Recently, I was cc'ed on an email from an American woman. The email was well constructed and explained that she would be taking a day off, and stated her reason, which had to do with a project that involved helping family. She gave a number of ways that she could be contacted during her three-day weekend, in case of any emergencies.
The thing is, the reason I recall her email is that it reminded me that that was the first time I remember her taking any time off at all. And the sick part about it? It no longer phases me that many of the Americans I interact with just don't go on vacation.
For all their days and years and long hours at work, are Americans more productive than their European, Asian and Canadian counterparts, all of whom have about a month of mandated vacation time per year?
The American workforce works in a ghostly robotic way. We obsess over multitasking and email, oversharing and contributing to these habits of continual connectedness. One of the best pieces of advice I ever received was from a friend who told me to end my relationship with email. If you want to get something done, he said, pick up the phone.
Americans feel they have to justify even a little but of time off. I 'm helping family, but just email or call or set up a video conference if you need something.
Companies also expect their American employees to stay connected even while on vacation. And the emails never stop. If an American employee stops managing his emails for a few days, he will often worry about the onslaught of emails building up. If he just manages those emails, his return to the office will be more sane.
Nurses who work in elder care facilities and with middle-aged adults have been seeing unsettling trends: American adults are beginning to have those same listless, disconnected traits that previously, nurses only identified in nursing home patients.
As justification for the American work habit, I have heard that "the United States is the big leagues, if you want to make it big, you come to the U.S., but if you want to have vacation and hang out, you can go to Europe.
But the comparison is false, because as the United States has adopted a no-vacation work ethic, It's productivity and economy have declined relative to first-world countries who offer adequate vacation. The United States' prosperity index has been plummeting in comparison to other first-world countries where vacation time is standard.
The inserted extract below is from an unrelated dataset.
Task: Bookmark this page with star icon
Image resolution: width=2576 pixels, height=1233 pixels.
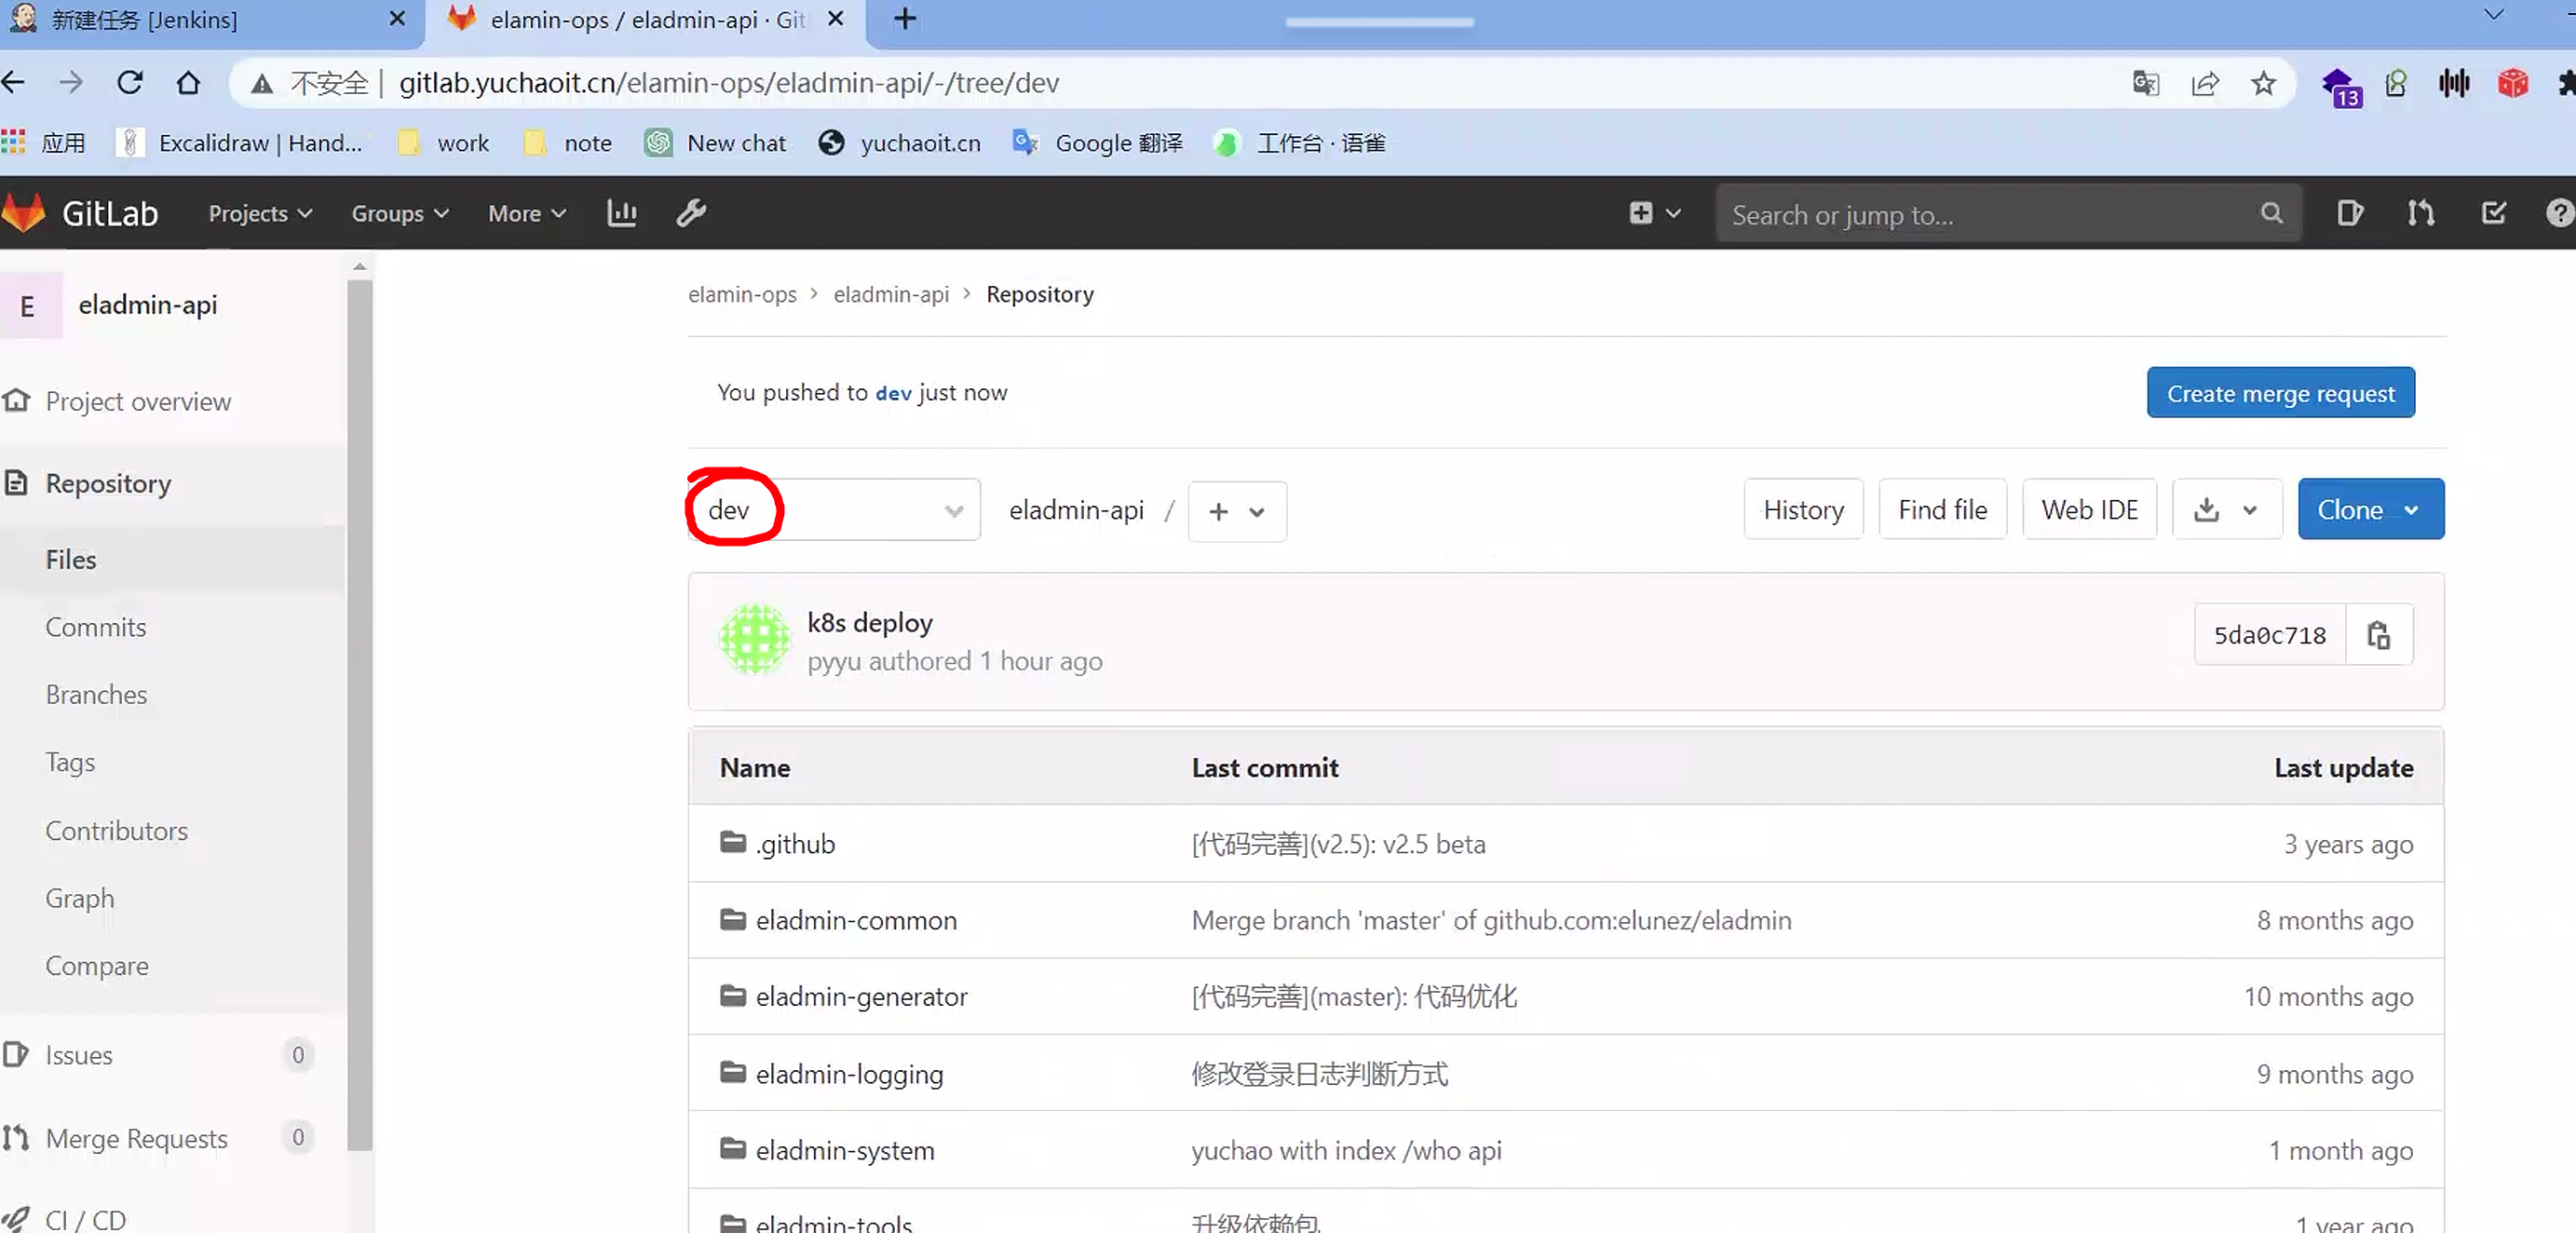Action: [x=2263, y=83]
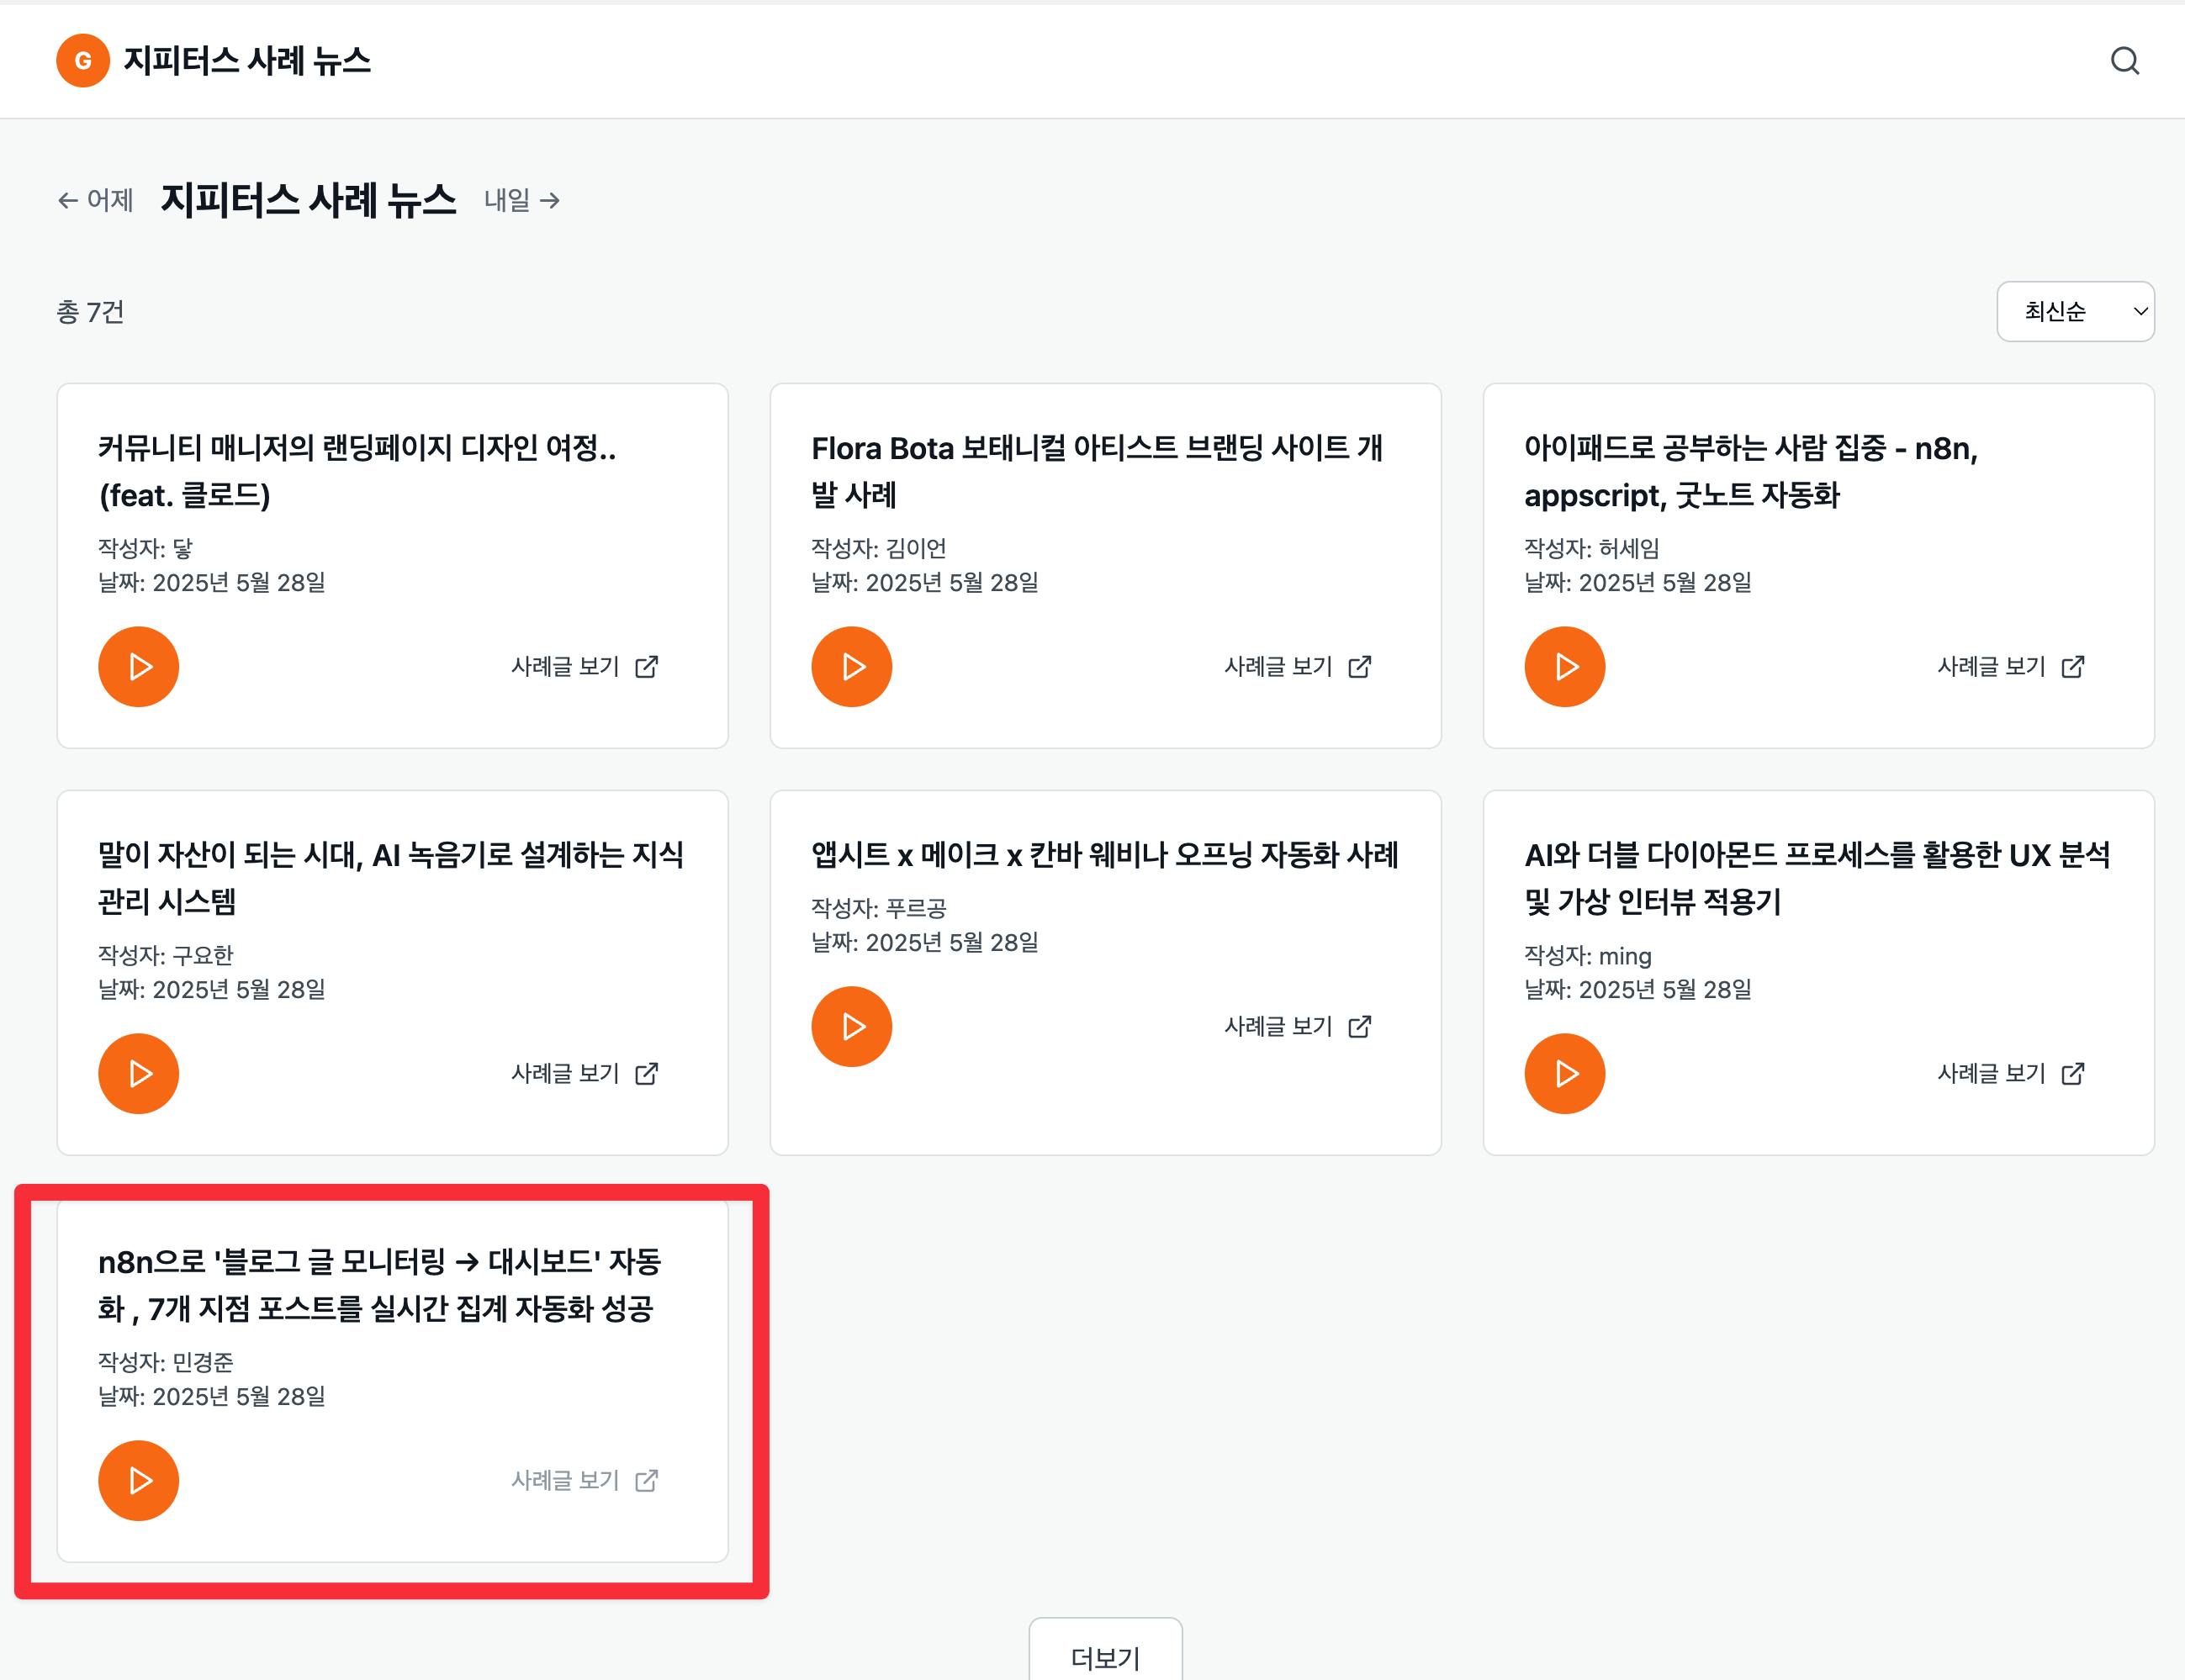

But even among those who do plan vacation, About 20 percent end up having to delay or cancel their plans because either they or their partner's work obligations forces them to stay behind.
As our work culture forces us deeper and deeper into this weird, robotic work mentality, the health of our workforce deteriotes. Just in the past twenty years, since about the year 1990, the obesity rate in the United States has ballooned.
American billionaire Warren Buffett has explained that the U.S. companies health care expenses puts them at a gross disadvantage against other companies. Comparing the U.S. to most of the rest of the world, the United States spends about seventeen percent of GDP on health care, while most of the rest of the world spends only nine percent.